• _WHAT YOU NEED TO DO_
Within the lines below, the span from the line with "This screenshot has height=703, width=1335." to the line with "the 条件查询 filter", both ends included, is to be reproduced exactly, with pictures omitted.

• _DATA PROVIDED_
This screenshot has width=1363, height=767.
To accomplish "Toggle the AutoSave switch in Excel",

==

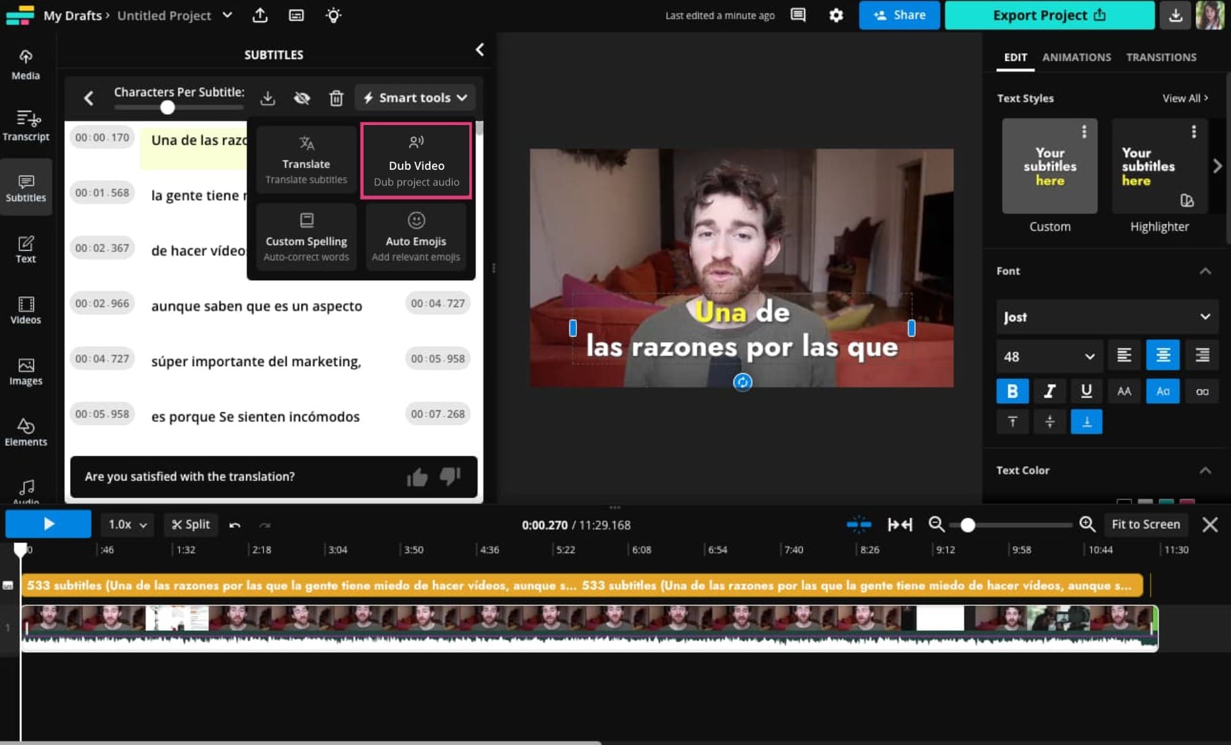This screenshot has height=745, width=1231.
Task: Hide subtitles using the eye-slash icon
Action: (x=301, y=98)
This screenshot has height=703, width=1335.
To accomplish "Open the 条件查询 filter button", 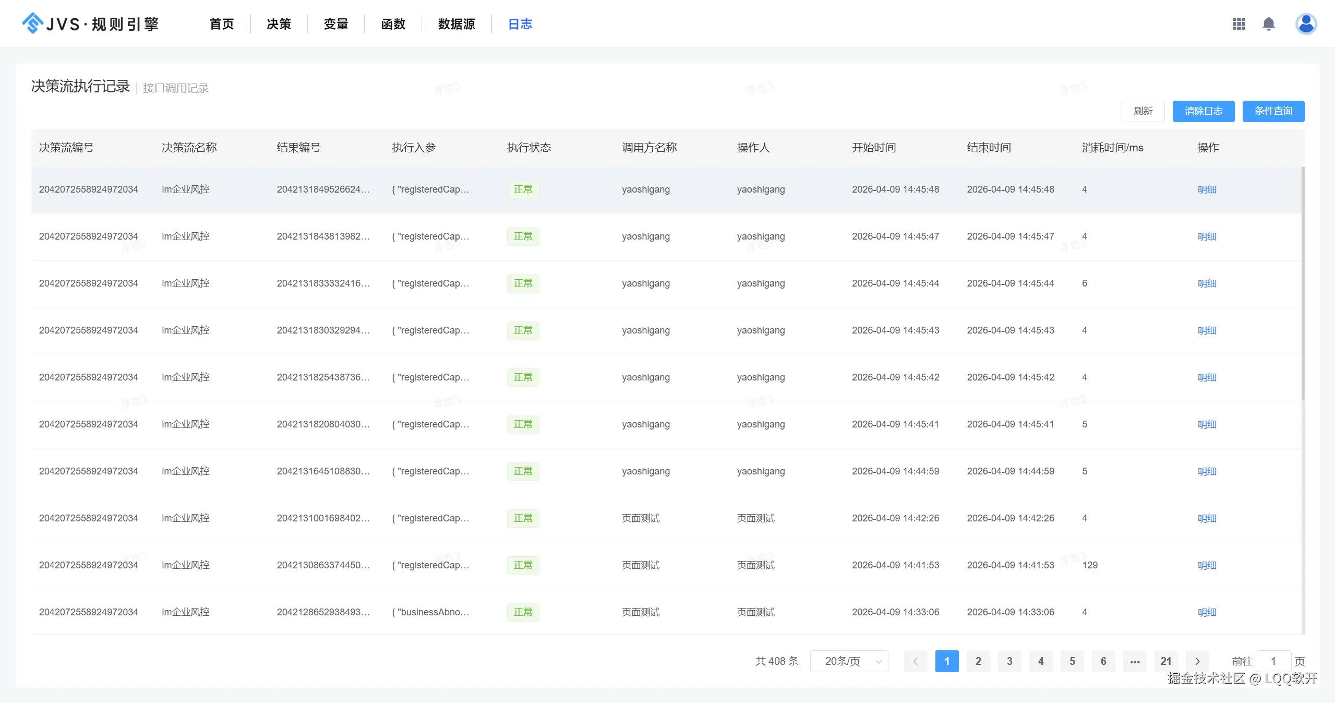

• _RESULT OF THE TASK_
This screenshot has height=703, width=1335.
To accomplish "Open the 条件查询 filter button", 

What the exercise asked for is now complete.